Понаехали | страница 4



– Видел кого-то? – максимально равнодушно спросила она.

– Кого-то видел, – ответил младшенький, наслаждаясь внезапной властью над сестрой. – А что? Хочешь что-то спросить?

– Ничего! – отрежет Фира, схватит Йосю за ухо и выдернет конфеты из кармана. – Это у тебя откуда? Кто дал? За что? Шантажировать меня решил? Или подзаработать?

Йося картинно вопил, чтобы услышала мама, и между визгами шепнул:

– А заплатишь столько же, как он, за информацию?

Фира крутанет ухо еще раз и выскочит в сад. Оттуда, с черешни, можно отлично видеть улицу, прячась за ветками.

Вот белобрысый отодвинул книжку и посмотрел на их калитку, наклонил голову и взглянул поверх забора, туда, где она сидела три дня назад. Точно за ней… Одет дорого, только носить не умеет, все помятое, волосы висят пучками над ушами, морда обгорела на солнце, обувь вся в пыли…

Опять смотрит… Здоровый какой! А плечи широченные и руки, как грабли, вон книжка в ладони утонула. Не то что Розкин чахлый Макс… Жалко, глаз не видно…

– Фи-ра! Тварь малолетняя! Фира! Фира-а-а-а!!!! Где эта лэя?! Ах ты никейва[2]! Слезь с забора, позорище!!

Стыд-стыд-стыд!!!!! Никополь – это почти центр мира, если смотреть на границы империи. Тут сокращается большим ржавым мускулом металлургическое сердце. Тут тахикардийно стучат паровозы. Дым, чад, деньги и мертвая тишина пригорода. А у них денег нет, а у Фиры, по твердому убеждению Брони, еще нет совести и, по большому счету, жизни тоже нет – ей нельзя лазить по деревьям, и на медицинские курсы тоже нельзя… А теперь остается только сгореть со стыда не слезая с черешни…

Гнусный Йосик за маминой спиной согнулся в беззвучном хохоте…

Когда мама, не выходя из гостиной, ругалась или радовалась, ее слышали и в синагоге, и на христианском кладбище, и в фойе театра, не говоря уже о соседях.

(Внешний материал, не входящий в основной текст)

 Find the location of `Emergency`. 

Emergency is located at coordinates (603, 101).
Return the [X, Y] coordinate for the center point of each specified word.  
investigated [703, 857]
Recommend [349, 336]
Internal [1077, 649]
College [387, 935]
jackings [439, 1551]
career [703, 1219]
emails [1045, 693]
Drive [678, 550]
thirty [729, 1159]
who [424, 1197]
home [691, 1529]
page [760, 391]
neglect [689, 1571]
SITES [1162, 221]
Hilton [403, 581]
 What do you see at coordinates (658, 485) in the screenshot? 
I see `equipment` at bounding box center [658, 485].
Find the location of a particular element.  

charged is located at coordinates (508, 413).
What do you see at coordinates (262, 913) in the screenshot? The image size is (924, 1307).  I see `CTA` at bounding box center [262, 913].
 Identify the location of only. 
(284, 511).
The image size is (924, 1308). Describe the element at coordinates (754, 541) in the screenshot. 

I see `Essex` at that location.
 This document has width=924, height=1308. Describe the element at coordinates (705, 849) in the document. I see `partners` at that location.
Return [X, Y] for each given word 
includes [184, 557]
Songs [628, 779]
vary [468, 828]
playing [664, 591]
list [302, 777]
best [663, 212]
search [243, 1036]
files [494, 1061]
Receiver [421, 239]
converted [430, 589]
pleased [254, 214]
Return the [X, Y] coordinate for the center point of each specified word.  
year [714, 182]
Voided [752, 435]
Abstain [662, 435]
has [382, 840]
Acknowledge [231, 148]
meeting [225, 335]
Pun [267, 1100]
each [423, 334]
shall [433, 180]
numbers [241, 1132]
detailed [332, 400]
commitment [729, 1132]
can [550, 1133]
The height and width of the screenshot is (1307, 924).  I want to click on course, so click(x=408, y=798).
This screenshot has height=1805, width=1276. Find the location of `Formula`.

Белобрысый уронил книжку, вскочил и впился взглядом в Фиру. Он смотрел сквозь листья прямо на нее и улыбался, закрывая своей огромной ладонью лоб от солнца.

– Ой, горе, кто эту лахудру возьмет замуж?! Ты же старшая, у тебя еще четыре сестры! Папа ночей не спит, мать по дому, как белка в колесе, а ты не барышня, а черт в ступе! Ой вейзмир, шо мне делать с этим несчастьем!

Мама еще не знала, что ее старшая дочь не просто несчастье, а настоящее горе для семьи. И не одной.

От винта

Белобрысый – Иван Несторович Беззуб – оказался единственным внуком казацкого полковника. Он был до безобразия упрямым – весь в деда: и именем, и богатырской фигурой. На этом, впрочем, фамильное сходство заканчивалось. Внук был равнодушен и к сражениям, и к гулянкам. Барышень игнорировал, алкоголь перепробовал у деда весь и объявил, что ему не вкусно. Ваню интересовали только механизмы, инструменты и эксперименты с ними. Он выучил на память весь энциклопедический словарь издательства Плюшара, собрал по газетному фото из французской шелковой гардины и корзины для яблок подобие воздушного шара и благополучно подпалил его вместе с грушей во дворе, а пока получал от отца розгами, рассчитывал силу удара и сопротивление кожи. Он модернизировал дедовский порох всевозможными добавками и управлялся с фамильным оружием с закрытыми глазами. Стрелял Ванечка отлично, но его интересовало только влияние ветра на траекторию полета. Вообще полеты и были его главной и пока единственной страстью. Быть бы ему книжно-лабораторным червем, если бы не порода и казацкое воспитание.